Kamel Daoud sarà al Salone del libro di Torino domani alle 15 (Arena Piemonte) ed è una delle firme giornalistiche e letterarie più prestigiose dell'Algeria. Da decenni tiene sul Quotidien d'Oran la rubrica «Raïna raïkoum», il cui titolo è traducibile come «La mia opinione, la vostra opinione». In quella manciata di righe ha sempre detto la sua senza peli sulla lingua. Lo ha fatto sull'Islam, sul ruolo della donna, sul rapporto tra Europa e Paesi islamici. Nel 2013 ha pubblicato il romanzo Il caso Meursault - libro che nel 2015 si è aggiudicato il premio Goncourt per il romanzo d'esordio - e in poco tempo è diventato uno degli intellettuali che scrivono in lingua francese più noti. Amato dai lettori ma anche molto odiato dagli integralisti religiosi. È stato colpito da una fatwa (dell'imam salafita Abdelfattah Hamadache Zeraouiper) per aver detto: «se nel mondo arabo non risolviamo la questione di Dio non riusciremo a riabilitare l'uomo, non avanzeremo». Non bastasse, è riuscito ad attirarsi anche le accuse dei cultori occidentali del politicamente corretto: un gruppo di 19 sociologi e altri intellettuali francesi, su Le Monde lo accusarono di islamofobia per aver denunciato, nel 2016, «la miseria sessuale del mondo arabo» come una delle cause dei fatti di Colonia. Un colpo duro, tanto da convincerlo per un periodo a fare un passo indietro. Scriveva all'epoca: «Ogni volta che scrivo qualcosa ricevo tonnellate di insulti e minacce, e per fortuna anche manifestazioni di sostegno. Ma non mi trovo a mio agio, perché non sono un provocatore, sono solo un uomo libero che vuole esprimere la sua opinione. Questo non è più possibile».
Ora arriva in Italia per i tipi di La nave di Teseo il suo nuovo romanzo che in Francia è uscito nel 2017. Si intitola Zabor o I Salmi (pagg. 320, euro 19, traduzione di Sergio Claudio Perroni) che ha vinto il Prix Méditerranée nel 2018. Il protagonista Zabor vive in un villaggio algerino dove saper leggere e scrivere è un'eccezione e la ricchezza si misura in pecore. Eppure sin da bambino per lui, orfano di madre tenuto a distanza dai suoi fratellastri, la scuola, la scrittura hanno rappresentato la porta della libertà, e non solo. Zabor è certo di avere un dono: «Scrivere è l'unico stratagemma efficace contro la morte.
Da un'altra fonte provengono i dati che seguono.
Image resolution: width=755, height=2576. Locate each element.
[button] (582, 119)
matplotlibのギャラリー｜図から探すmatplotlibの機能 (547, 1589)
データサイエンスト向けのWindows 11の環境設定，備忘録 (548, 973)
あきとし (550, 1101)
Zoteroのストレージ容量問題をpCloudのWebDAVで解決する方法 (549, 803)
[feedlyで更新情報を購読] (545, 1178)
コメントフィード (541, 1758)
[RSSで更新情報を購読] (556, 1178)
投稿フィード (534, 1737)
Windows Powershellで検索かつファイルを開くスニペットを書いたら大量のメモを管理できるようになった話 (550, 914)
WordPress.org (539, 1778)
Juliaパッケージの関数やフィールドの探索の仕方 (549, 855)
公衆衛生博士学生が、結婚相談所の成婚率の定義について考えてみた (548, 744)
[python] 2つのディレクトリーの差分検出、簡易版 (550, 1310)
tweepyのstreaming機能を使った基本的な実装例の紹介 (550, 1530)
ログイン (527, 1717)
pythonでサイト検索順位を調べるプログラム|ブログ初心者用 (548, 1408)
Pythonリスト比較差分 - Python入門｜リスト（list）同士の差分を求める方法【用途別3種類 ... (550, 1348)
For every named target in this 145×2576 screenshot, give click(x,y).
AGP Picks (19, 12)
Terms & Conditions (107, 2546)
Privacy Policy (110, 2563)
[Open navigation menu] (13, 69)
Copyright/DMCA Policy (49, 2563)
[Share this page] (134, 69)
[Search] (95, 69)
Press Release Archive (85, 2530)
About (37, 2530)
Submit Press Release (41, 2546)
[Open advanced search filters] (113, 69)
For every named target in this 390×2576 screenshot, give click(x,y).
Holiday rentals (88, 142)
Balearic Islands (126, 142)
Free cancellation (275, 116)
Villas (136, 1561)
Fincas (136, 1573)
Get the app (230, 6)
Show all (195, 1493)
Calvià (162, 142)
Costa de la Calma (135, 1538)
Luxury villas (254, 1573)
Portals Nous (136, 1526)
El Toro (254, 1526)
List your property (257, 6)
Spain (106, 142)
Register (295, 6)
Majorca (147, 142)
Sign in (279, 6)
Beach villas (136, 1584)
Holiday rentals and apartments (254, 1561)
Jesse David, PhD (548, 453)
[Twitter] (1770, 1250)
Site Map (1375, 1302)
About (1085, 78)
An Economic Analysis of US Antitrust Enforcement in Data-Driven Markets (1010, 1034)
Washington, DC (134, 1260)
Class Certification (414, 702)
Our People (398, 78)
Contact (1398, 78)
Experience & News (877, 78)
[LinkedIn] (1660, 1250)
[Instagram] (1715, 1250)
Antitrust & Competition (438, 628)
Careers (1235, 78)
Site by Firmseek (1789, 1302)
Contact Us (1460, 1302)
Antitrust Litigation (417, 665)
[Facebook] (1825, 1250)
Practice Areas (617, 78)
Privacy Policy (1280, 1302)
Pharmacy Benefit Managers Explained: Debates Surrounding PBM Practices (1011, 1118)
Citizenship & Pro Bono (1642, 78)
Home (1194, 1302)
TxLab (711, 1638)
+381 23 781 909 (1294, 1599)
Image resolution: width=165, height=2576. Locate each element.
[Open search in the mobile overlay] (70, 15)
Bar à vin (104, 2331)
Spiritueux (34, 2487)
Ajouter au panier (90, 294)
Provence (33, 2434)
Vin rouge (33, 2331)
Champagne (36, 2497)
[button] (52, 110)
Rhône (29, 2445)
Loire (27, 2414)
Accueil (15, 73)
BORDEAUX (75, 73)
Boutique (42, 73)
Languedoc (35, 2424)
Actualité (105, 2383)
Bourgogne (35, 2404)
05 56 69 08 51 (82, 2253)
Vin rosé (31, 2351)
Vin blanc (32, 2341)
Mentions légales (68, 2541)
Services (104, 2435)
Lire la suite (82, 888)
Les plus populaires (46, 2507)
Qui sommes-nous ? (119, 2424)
Gli uomini hanno provato con la preghiera, le medicine, la magia, i versetti ripetuti a litania, l'immobilità, ma penso di essere l'unico ad aver trovato la soluzione: scrivere». E Zabor scrive continuamente («appena il tempo di mangiare e fare i bisogni»), affina la sua arte, cerca di fissare su carta ogni cosa. Tanto che nel paese da un lato è ghettizzato, dall'altro è etichettato quasi come uno stregone. Ma c'è anche chi crede che il suo scrivere sia l'unico modo per salvare i morenti. La sua passione per la scrittura è blasfemia? Sarà, ma poi al momento del bisogno nessuno sa dirgli di no.
La narrazione molto onirica di Daoud si trasforma in una grande metafora della letteratura. Zabor incarna tutti gli scrittori: «La scrittura è stata inventata per fissare la memoria, è questa la premessa del dono: se non si vuole dimenticare, è perché in un certo senso non si vuole morire o veder morire attorno a sé».
Ma se il romanzo è quasi un saggio sulla metafisica della letteratura, una ricerca intimista sul motore primo della narrazione, non manca nemmeno un'analisi attenta del mondo di cultura islamica. Per l'Islam è fondamentale la distinzione tra chi fa parte della Gente del Libro e chi no. La scrittura è potere. Ma questo potere non ammette che qualcuno conquisti la sua libertà, il suo proprio Verbo.
Certo, accade anche in Occidente, lo stesso Daoud ha provato sulla sua pelle la diffidenza verso lo scrittore libero. Quindi il metaforico villaggio che ama e odia il letterato si può allargare all'intero pianeta, ma ovviamente Daoud lo declina nel crogiuolo culturale opprimente che meglio conosce.